Poison indulges crowd in night of hairband nostalgia

Concert review

Poison

Three and one-half stars

By Kendra Meinert
Press-Gazette

So that’s what rock stars look like. It’s all starting to come back.

If it weren’t for Poison popping into town every decade or so, Green Bay is liable to forget just how all-out fun it is to have real rock stars — one-time glamour gods who started their sold-out concert Friday at Pavilion Nights 30 minutes late just because they could — strutting the stage in tight pants and big grins.

We’re not talking ticked-off, profanity-barking pitbulls like Sully Erna of Godsmack or copycat wannabes like Josh Todd of Buckcherry.

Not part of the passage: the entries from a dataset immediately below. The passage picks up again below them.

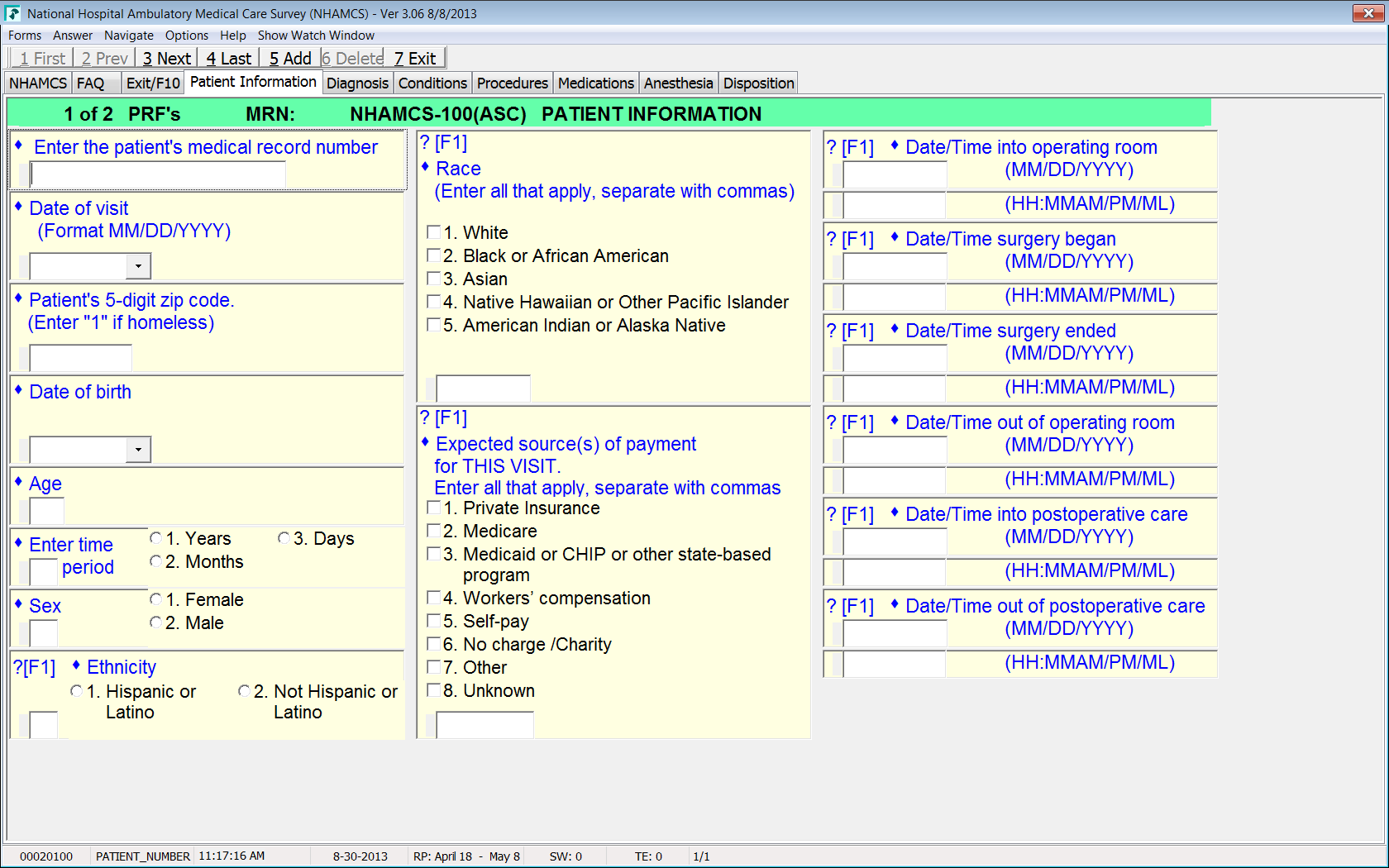
Task: Expand the Date of birth dropdown
Action: [x=138, y=450]
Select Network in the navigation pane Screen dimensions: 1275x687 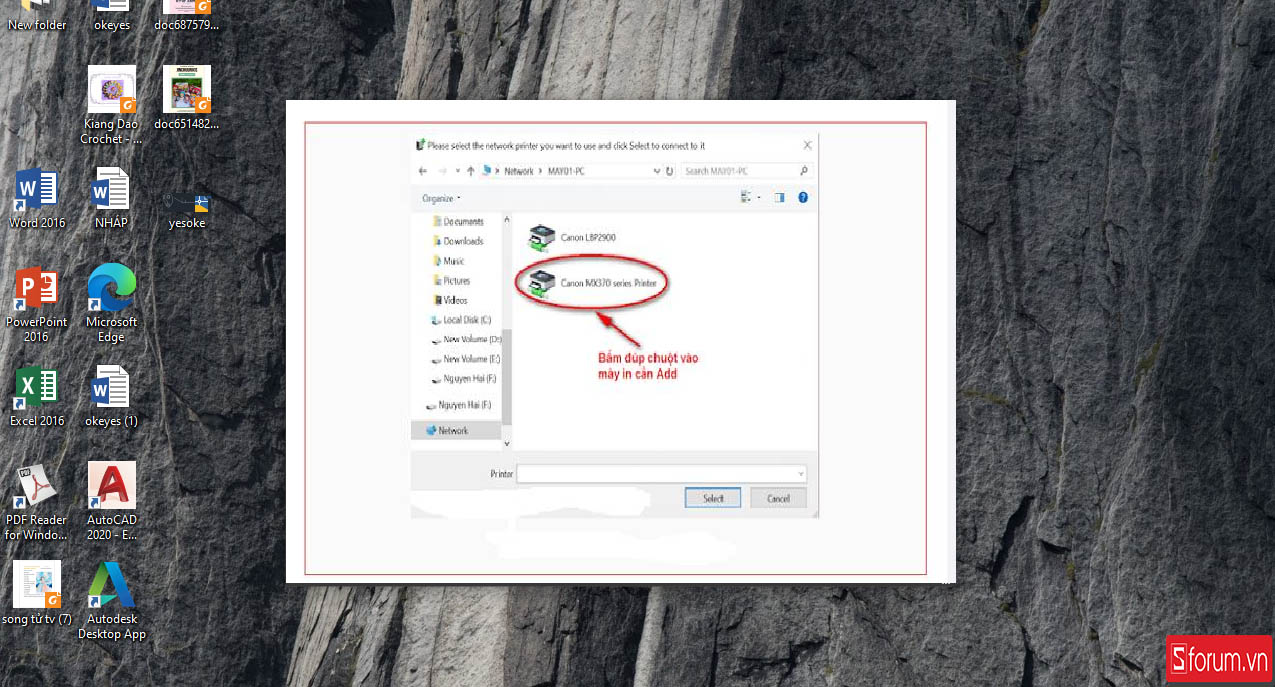point(453,431)
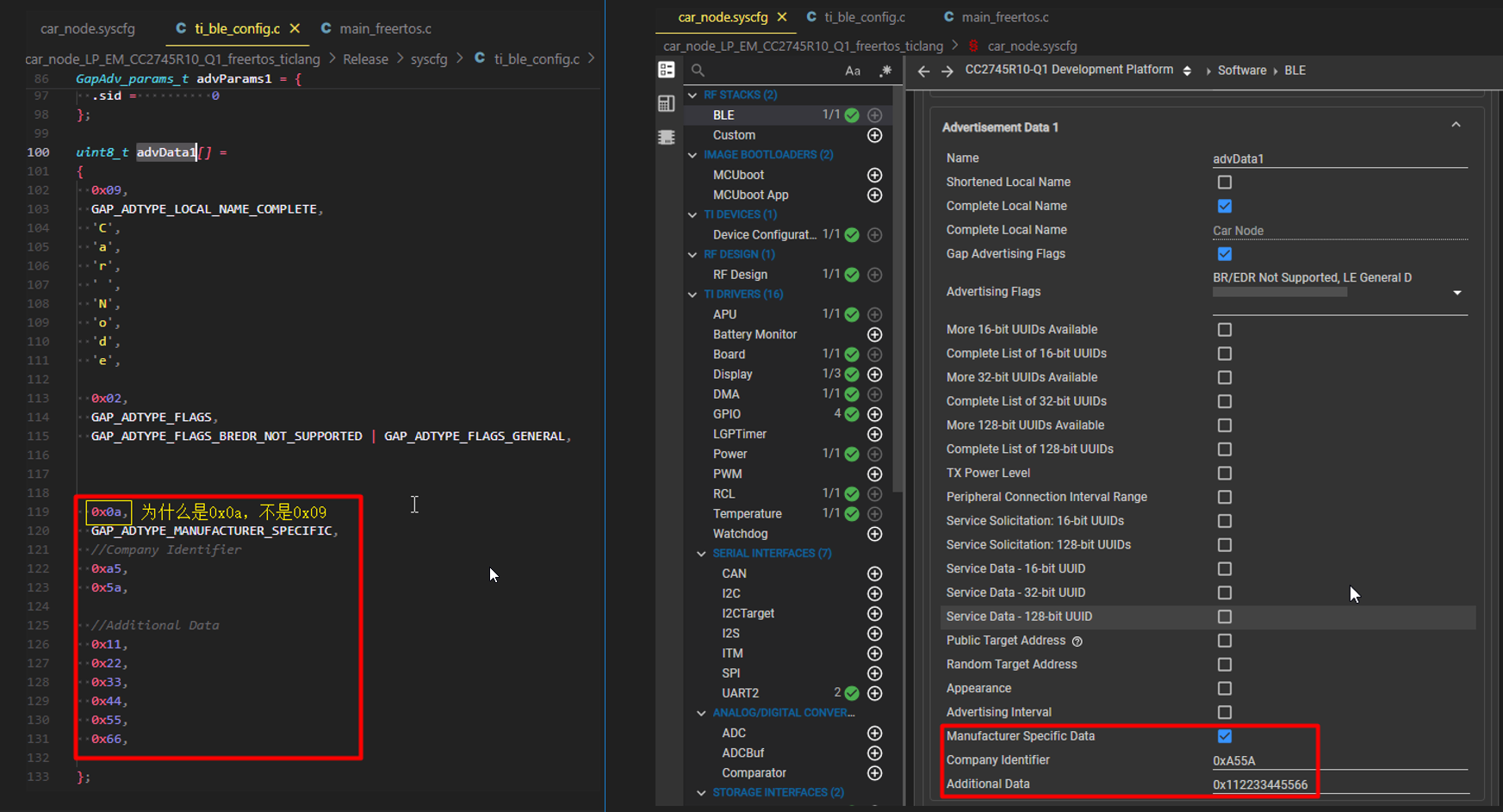Viewport: 1503px width, 812px height.
Task: Add an ADC driver instance
Action: (874, 733)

We’re talking the original party boys: Bret Michaels, C.C. DeVille, Rikki Rockett (now THAT’S a rock name) and Bobby Dall, who have lived the lifestyle, dressed the part, earned the tattoos, embraced the excess and are still on stage shakin’ their moneymakers because they’re having too much fun not to.

Fifteen years since the release of the bands’s debut album, Poison is still nothin’ if not a good time. Just ask the 2,500 old-school diehards and pimply new-generation recruits who went wild when front man Michaels came out dripping in a long white faux fur coat, scarf, silver chains worthy of a set of snow tires, red pants (yes, probably spandex) and his trademark bandanna.

“Look What the Cat Dragged In” indeed.

The next 80 minutes were a shameless flashback to the band’s glory days of the late ’80s and early ’90s, minus most of the hair and makeup factor.

Although DeVille, who received huge responses from the crowd, still sports the best-coifed hair of the bunch — and that sure looked like eyeliner on the big video screens.

There was plenty of pyro, even for the scaled-back staging required to fit in the tent.

There were bras flung on stage and hung on microphones.

There were instruments thrown around like pieces of fruit.

There were costume changes, with Rockett showing off a particularly fashionable parade of headwear.

There were security guards tossing bottled water to the crowd, per Michaels’ request.

There were the expected suggestive groin gestures during “Unskinny Bop.”

There was the always-animated DeVille sneaking a kiss to a woman in the crowd.

There were power ballads.

“You made it No. 1,” Michaels told the crowd before launching into “Every Rose Has Its Thorn,” for which the video was shot in Green Bay in 1988.

There was a scorching DeVille guitar solo on “Your Mama Don’t Dance” and a dizzying drum overdose from Rockett on a new song, titled appropriately enough, “Rock Star.”

There was a mass sing-along on the “Talk Dirty To Me” encore, which ended in a storm of confetti.

Was Poison the best rock band of the ’80s? No. Was it the most fun? Probably.

Friday’s concert was all about the nostalgia and the guilty pleasure of a trip back to hair-band heaven. While the trip could’ve been a little longer and the sound, particularly early on, a little less muddy, it was hard not to get caught up in that feeling of being back in the days of arena rock — when rock stars were rock stars.